Piloting the classroom atmosphere ratings of the ASKER System

The classroom atmosphere ratings of the ASKER system were used as the starting point for the development and adaptation of the current assessment tool. Thirty-minute observations are conducted, resulting in ratings for three domains of classroom functioning: (a) Disruptive Behavior and Compliance (e.g., student level of compliance, students handle transitions well, and students consistently follow rules appropriate to settings); (b) Cooperation, Communication, and Problem-Solving (e.g., students level of cooperation, students attempting problem-solving, and students express feelings appropriately); and (c) Classroom Interest Level, Focus, and Responsiveness (e.g., students level of interest/enthusiasm, classroom is responsive to individual differences in students’ needs). Ratings are made on a 5-point scale, corresponding to the level of the observed behavior (1 = very high to 5 = very low).

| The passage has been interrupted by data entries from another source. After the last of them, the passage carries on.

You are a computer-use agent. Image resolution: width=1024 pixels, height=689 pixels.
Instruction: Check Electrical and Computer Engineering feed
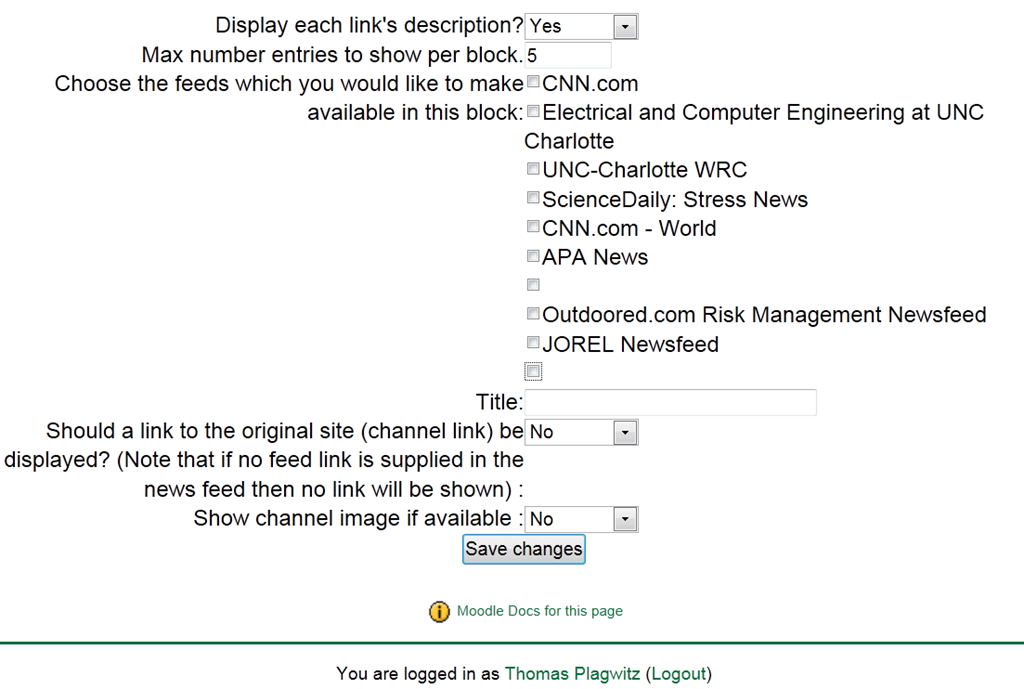(533, 111)
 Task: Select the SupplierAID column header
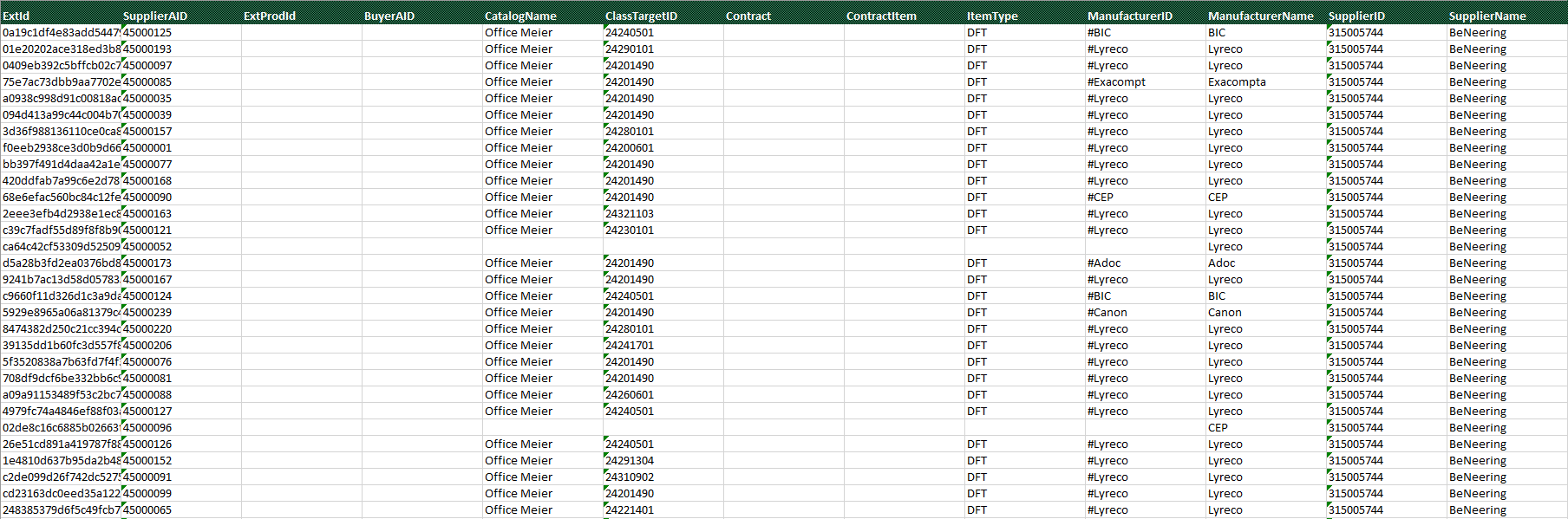155,16
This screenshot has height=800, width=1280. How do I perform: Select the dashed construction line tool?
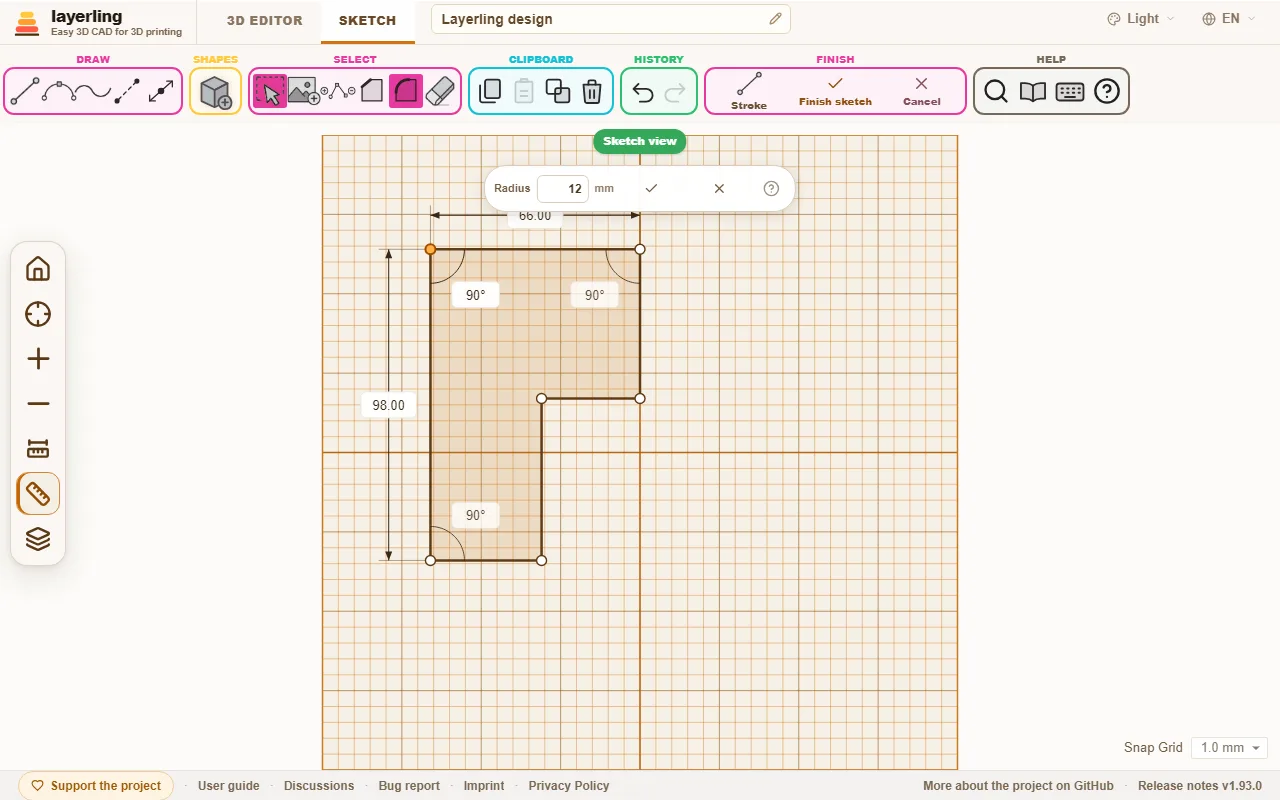[x=127, y=92]
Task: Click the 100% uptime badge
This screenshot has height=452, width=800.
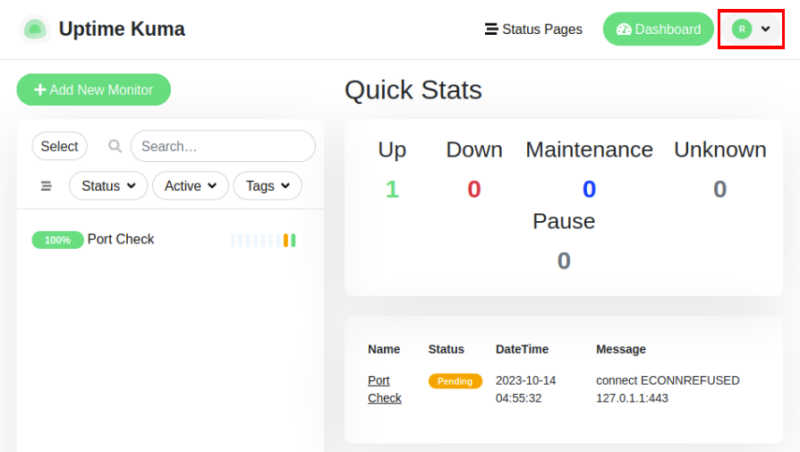Action: 58,240
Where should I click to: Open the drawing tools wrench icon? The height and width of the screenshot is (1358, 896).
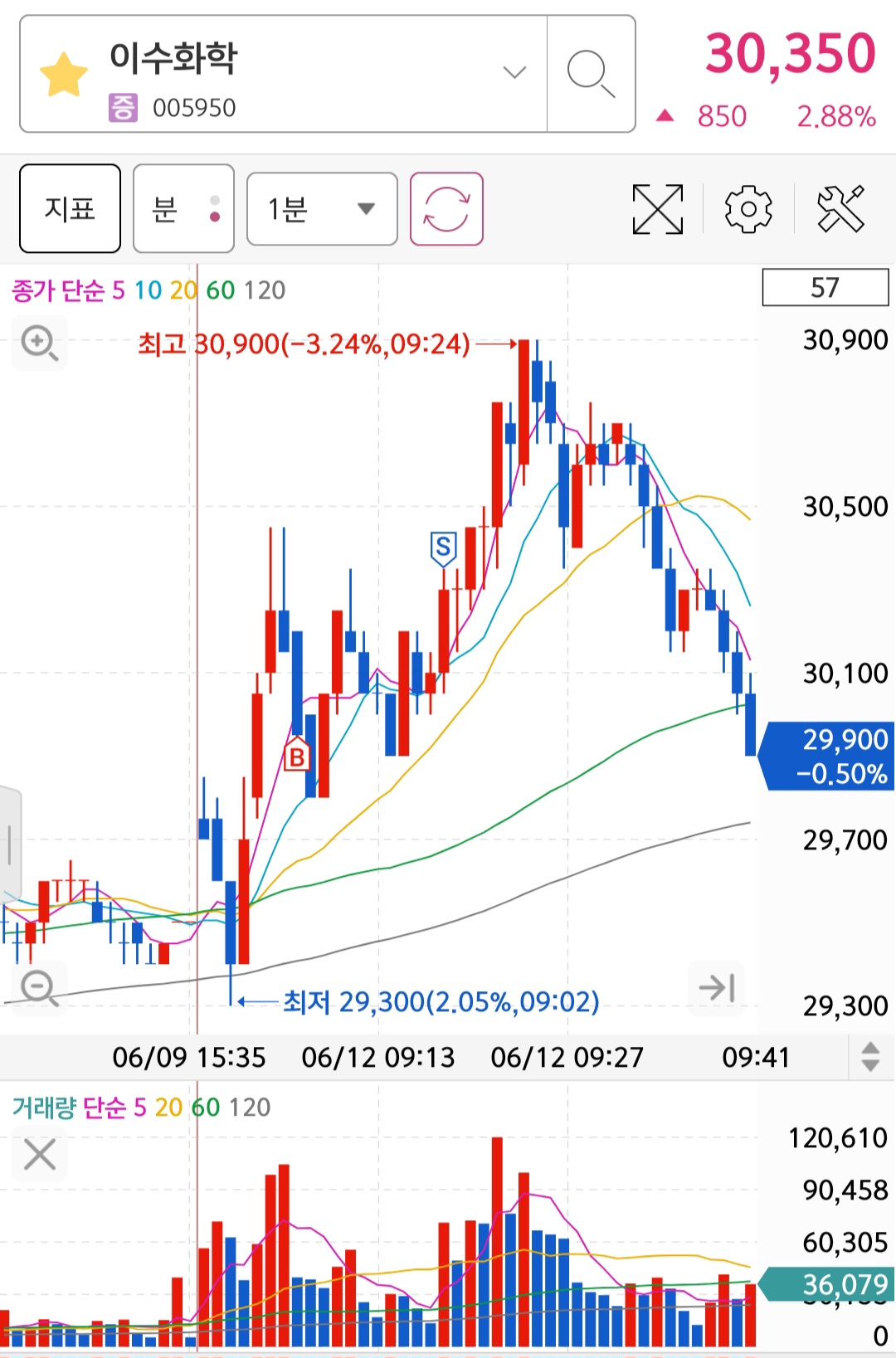coord(840,208)
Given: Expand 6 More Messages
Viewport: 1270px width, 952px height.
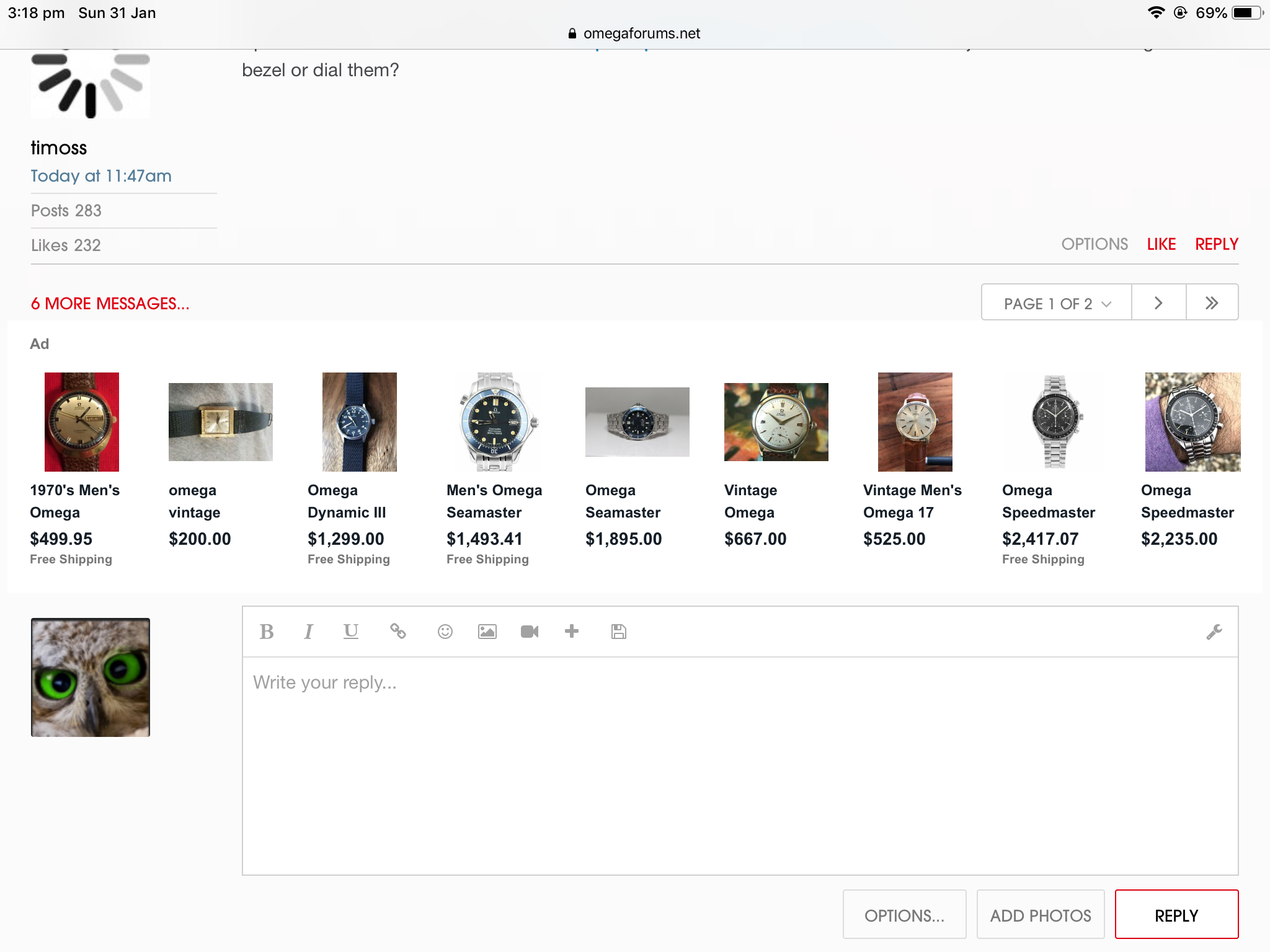Looking at the screenshot, I should tap(110, 304).
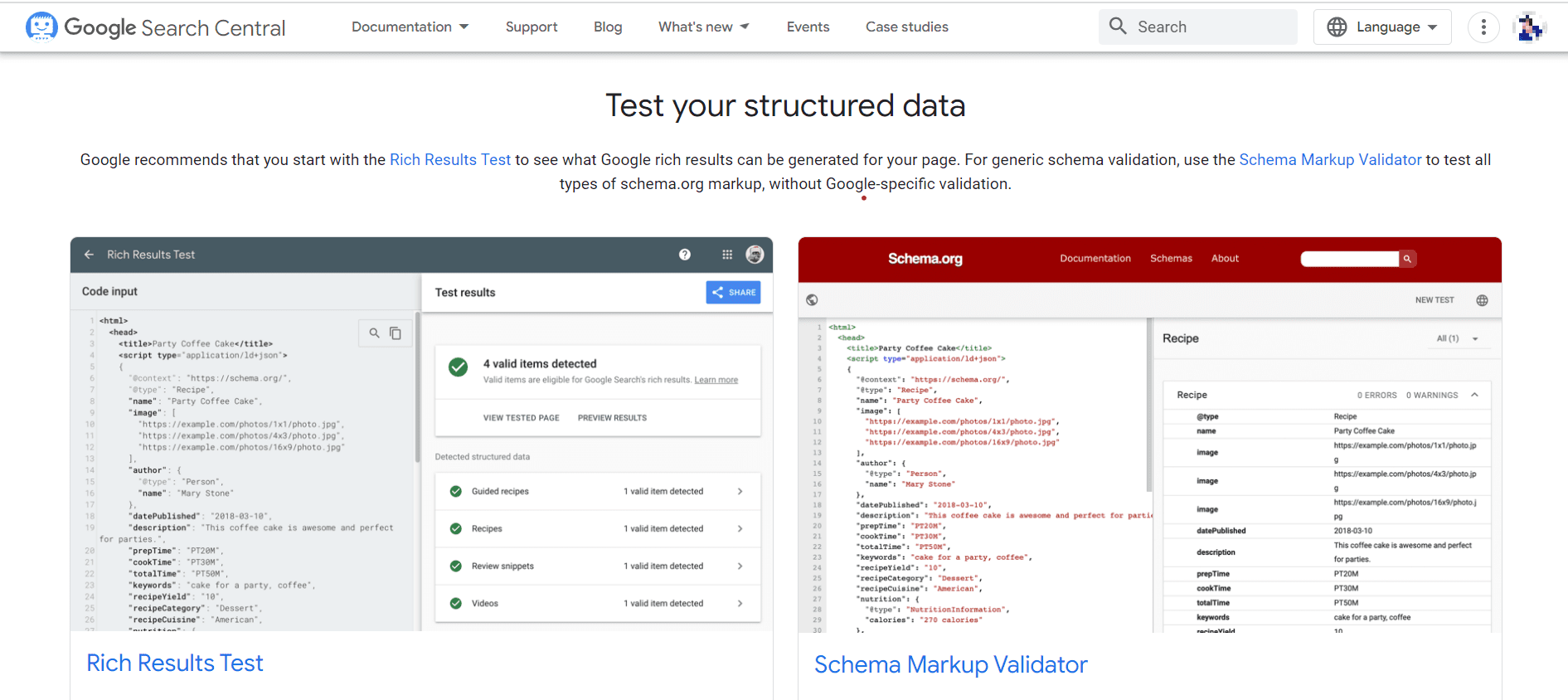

Coders practiced the ASKER system for several months, while also obtaining ongoing consultation from the aforementioned advisory group. Their experience suggested that the ASKER’s target behaviors were important and relevant dimensions of class climate for the urban under-resourced elementary school classrooms. However, some of the ASKER’s target behaviors, especially in the Cooperation/Communication/Problem-Solving Domain, were infrequent and/or challenging to observe. For instance, students attempt at problem-solving was rarely observed and difficult to judge without having spent considerable time within a classroom prior to the observation period. Second, students consistently follow rules appropriate to the setting (within the Disruptive Behavior/Compliance Domain) required in-depth knowledge of the classroom and/or teacher practices and varied considerably by class. Third, the rating scale was somewhat confusing because it was anchored based upon a combination of the frequency of occurrence along with a percentage of the observation period in which the behavior occurred. Fourth, the ASKER system did not have any codes directly related to the teachers’ behavior (e.g., use of praise and reprimands). Finally, our observation team and our teacher partners felt classroom climate often changed over short periods, and as such, it seemed too long to wait 30 minutes before coding. Teachers suggested that 10-minute intervals would be most appropriate for recording the majority of classroom climate variables. Given these challenges, the research team further utilized the PAR paradigm to adapt this theoretically-grounded and empirically supported system through extensive feedback from key stakeholders.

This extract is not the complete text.